## Your objective
Transcribe the records in their entirety, exactly as given.

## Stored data
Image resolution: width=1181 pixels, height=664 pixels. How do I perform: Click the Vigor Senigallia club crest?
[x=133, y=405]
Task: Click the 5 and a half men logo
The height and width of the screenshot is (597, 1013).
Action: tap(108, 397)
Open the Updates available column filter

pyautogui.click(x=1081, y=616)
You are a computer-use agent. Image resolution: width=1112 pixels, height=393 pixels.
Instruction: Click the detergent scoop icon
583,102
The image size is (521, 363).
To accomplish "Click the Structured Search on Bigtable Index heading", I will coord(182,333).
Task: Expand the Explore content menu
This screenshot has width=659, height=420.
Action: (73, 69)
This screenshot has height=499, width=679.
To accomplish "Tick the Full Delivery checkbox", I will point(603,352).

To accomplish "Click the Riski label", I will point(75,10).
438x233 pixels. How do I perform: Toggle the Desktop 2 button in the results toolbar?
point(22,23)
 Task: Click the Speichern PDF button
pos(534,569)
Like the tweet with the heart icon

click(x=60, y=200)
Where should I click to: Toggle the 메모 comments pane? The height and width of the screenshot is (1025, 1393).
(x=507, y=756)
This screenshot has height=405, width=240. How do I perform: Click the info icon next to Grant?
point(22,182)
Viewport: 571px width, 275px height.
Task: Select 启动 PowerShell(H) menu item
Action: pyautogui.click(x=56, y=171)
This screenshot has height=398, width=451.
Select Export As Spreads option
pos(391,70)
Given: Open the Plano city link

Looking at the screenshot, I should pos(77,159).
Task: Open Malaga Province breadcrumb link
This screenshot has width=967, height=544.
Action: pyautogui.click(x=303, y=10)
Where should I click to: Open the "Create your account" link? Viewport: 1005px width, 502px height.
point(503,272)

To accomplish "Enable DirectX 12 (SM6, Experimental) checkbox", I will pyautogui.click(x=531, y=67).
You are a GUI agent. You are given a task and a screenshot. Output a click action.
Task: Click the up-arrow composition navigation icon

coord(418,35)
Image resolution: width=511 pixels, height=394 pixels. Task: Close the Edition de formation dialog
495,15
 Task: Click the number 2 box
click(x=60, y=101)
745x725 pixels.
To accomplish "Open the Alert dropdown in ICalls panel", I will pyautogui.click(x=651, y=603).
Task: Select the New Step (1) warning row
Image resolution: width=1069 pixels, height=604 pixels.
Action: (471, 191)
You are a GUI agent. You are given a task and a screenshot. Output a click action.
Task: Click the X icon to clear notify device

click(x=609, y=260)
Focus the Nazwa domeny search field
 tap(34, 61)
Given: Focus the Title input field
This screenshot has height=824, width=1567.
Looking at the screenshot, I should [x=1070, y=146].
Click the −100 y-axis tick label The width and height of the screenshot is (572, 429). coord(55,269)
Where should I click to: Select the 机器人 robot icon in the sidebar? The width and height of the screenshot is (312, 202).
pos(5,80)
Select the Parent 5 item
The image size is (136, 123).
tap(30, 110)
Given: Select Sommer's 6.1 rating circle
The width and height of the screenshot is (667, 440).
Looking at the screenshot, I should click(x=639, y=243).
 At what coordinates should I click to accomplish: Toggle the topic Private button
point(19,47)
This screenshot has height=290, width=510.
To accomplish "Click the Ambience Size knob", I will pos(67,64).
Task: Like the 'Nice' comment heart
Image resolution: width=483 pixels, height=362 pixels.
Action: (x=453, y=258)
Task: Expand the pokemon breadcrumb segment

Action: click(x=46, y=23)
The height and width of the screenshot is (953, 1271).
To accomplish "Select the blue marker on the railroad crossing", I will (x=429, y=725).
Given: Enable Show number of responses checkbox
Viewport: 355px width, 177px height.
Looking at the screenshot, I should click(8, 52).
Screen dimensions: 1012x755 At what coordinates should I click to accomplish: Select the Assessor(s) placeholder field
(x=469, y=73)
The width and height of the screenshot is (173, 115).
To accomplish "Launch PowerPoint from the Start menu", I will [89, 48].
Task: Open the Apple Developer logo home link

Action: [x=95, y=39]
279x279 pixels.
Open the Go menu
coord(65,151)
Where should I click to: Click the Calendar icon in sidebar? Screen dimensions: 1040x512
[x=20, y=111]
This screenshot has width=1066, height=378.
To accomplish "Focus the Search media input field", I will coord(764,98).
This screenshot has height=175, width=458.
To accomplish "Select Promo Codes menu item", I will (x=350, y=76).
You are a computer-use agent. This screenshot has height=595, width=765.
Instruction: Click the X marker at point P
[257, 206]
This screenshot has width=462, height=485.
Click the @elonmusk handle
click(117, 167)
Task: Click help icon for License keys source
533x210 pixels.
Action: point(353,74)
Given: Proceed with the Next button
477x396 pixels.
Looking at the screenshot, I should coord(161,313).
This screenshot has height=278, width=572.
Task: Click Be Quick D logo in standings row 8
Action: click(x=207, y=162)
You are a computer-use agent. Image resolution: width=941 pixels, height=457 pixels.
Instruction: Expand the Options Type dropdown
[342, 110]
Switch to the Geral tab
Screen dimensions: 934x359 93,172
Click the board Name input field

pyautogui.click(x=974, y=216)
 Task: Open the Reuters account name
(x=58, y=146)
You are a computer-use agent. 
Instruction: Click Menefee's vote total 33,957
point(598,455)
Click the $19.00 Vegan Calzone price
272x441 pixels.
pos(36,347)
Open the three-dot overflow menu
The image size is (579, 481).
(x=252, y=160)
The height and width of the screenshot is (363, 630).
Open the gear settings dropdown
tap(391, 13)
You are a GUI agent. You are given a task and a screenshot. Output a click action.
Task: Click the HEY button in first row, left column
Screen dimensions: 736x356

## Response to this exercise
Image resolution: width=1181 pixels, height=664 pixels. How do I perform: Click the Vigor Senigallia club crest?
[x=133, y=405]
Task: Click the 5 and a half men logo
The height and width of the screenshot is (597, 1013).
Action: tap(108, 397)
Open the Updates available column filter

pyautogui.click(x=1081, y=616)
You are a computer-use agent. Image resolution: width=1112 pixels, height=393 pixels.
Instruction: Click the detergent scoop icon
583,102
The image size is (521, 363).
To accomplish "Click the Structured Search on Bigtable Index heading", I will coord(182,333).
Task: Expand the Explore content menu
This screenshot has width=659, height=420.
Action: (73, 69)
This screenshot has height=499, width=679.
To accomplish "Tick the Full Delivery checkbox", I will point(603,352).

To accomplish "Click the Riski label", I will point(75,10).
438x233 pixels. How do I perform: Toggle the Desktop 2 button in the results toolbar?
point(22,23)
 Task: Click the Speichern PDF button
pos(534,569)
Like the tweet with the heart icon

click(x=60, y=200)
Where should I click to: Toggle the 메모 comments pane? The height and width of the screenshot is (1025, 1393).
(x=507, y=756)
This screenshot has height=405, width=240. How do I perform: Click the info icon next to Grant?
point(22,182)
Viewport: 571px width, 275px height.
Task: Select 启动 PowerShell(H) menu item
Action: pyautogui.click(x=56, y=171)
This screenshot has height=398, width=451.
Select Export As Spreads option
pos(391,70)
Given: Open the Plano city link

Looking at the screenshot, I should pos(77,159).
Task: Open Malaga Province breadcrumb link
This screenshot has width=967, height=544.
Action: pyautogui.click(x=303, y=10)
Where should I click to: Open the "Create your account" link? Viewport: 1005px width, 502px height.
point(503,272)

To accomplish "Enable DirectX 12 (SM6, Experimental) checkbox", I will pyautogui.click(x=531, y=67).
You are a GUI agent. You are given a task and a screenshot. Output a click action.
Task: Click the up-arrow composition navigation icon

coord(418,35)
Image resolution: width=511 pixels, height=394 pixels. Task: Close the Edition de formation dialog
495,15
 Task: Click the number 2 box
click(x=60, y=101)
745x725 pixels.
To accomplish "Open the Alert dropdown in ICalls panel", I will pyautogui.click(x=651, y=603).
Task: Select the New Step (1) warning row
Image resolution: width=1069 pixels, height=604 pixels.
Action: (471, 191)
You are a GUI agent. You are given a task and a screenshot. Output a click action.
Task: Click the X icon to clear notify device

click(x=609, y=260)
Focus the Nazwa domeny search field
 tap(34, 61)
Given: Focus the Title input field
This screenshot has height=824, width=1567.
Looking at the screenshot, I should [x=1070, y=146].
Click the −100 y-axis tick label The width and height of the screenshot is (572, 429). coord(55,269)
Where should I click to: Select the 机器人 robot icon in the sidebar? The width and height of the screenshot is (312, 202).
pos(5,80)
Select the Parent 5 item
The image size is (136, 123).
tap(30, 110)
Given: Select Sommer's 6.1 rating circle
The width and height of the screenshot is (667, 440).
Looking at the screenshot, I should click(x=639, y=243).
 At what coordinates should I click to accomplish: Toggle the topic Private button
point(19,47)
This screenshot has height=290, width=510.
To accomplish "Click the Ambience Size knob", I will pos(67,64).
Task: Like the 'Nice' comment heart
Image resolution: width=483 pixels, height=362 pixels.
Action: (x=453, y=258)
Task: Expand the pokemon breadcrumb segment

Action: click(x=46, y=23)
The height and width of the screenshot is (953, 1271).
To accomplish "Select the blue marker on the railroad crossing", I will (x=429, y=725).
Given: Enable Show number of responses checkbox
Viewport: 355px width, 177px height.
Looking at the screenshot, I should click(8, 52).
Screen dimensions: 1012x755 At what coordinates should I click to accomplish: Select the Assessor(s) placeholder field
(x=469, y=73)
The width and height of the screenshot is (173, 115).
To accomplish "Launch PowerPoint from the Start menu", I will [89, 48].
Task: Open the Apple Developer logo home link

Action: [x=95, y=39]
279x279 pixels.
Open the Go menu
coord(65,151)
Where should I click to: Click the Calendar icon in sidebar? Screen dimensions: 1040x512
[x=20, y=111]
This screenshot has width=1066, height=378.
To accomplish "Focus the Search media input field", I will coord(764,98).
This screenshot has height=175, width=458.
To accomplish "Select Promo Codes menu item", I will (x=350, y=76).
You are a computer-use agent. This screenshot has height=595, width=765.
Instruction: Click the X marker at point P
[257, 206]
This screenshot has width=462, height=485.
Click the @elonmusk handle
click(117, 167)
Task: Click help icon for License keys source
533x210 pixels.
Action: point(353,74)
Given: Proceed with the Next button
477x396 pixels.
Looking at the screenshot, I should coord(161,313).
This screenshot has height=278, width=572.
Task: Click Be Quick D logo in standings row 8
Action: click(x=207, y=162)
You are a computer-use agent. Image resolution: width=941 pixels, height=457 pixels.
Instruction: Expand the Options Type dropdown
[342, 110]
Switch to the Geral tab
Screen dimensions: 934x359 93,172
Click the board Name input field

pyautogui.click(x=974, y=216)
 Task: Open the Reuters account name
(x=58, y=146)
You are a computer-use agent. 
Instruction: Click Menefee's vote total 33,957
point(598,455)
Click the $19.00 Vegan Calzone price
272x441 pixels.
pos(36,347)
Open the three-dot overflow menu
The image size is (579, 481).
(x=252, y=160)
The height and width of the screenshot is (363, 630).
Open the gear settings dropdown
tap(391, 13)
You are a GUI agent. You are given a task and a screenshot. Output a click action.
Task: Click the HEY button in first row, left column
Screen dimensions: 736x356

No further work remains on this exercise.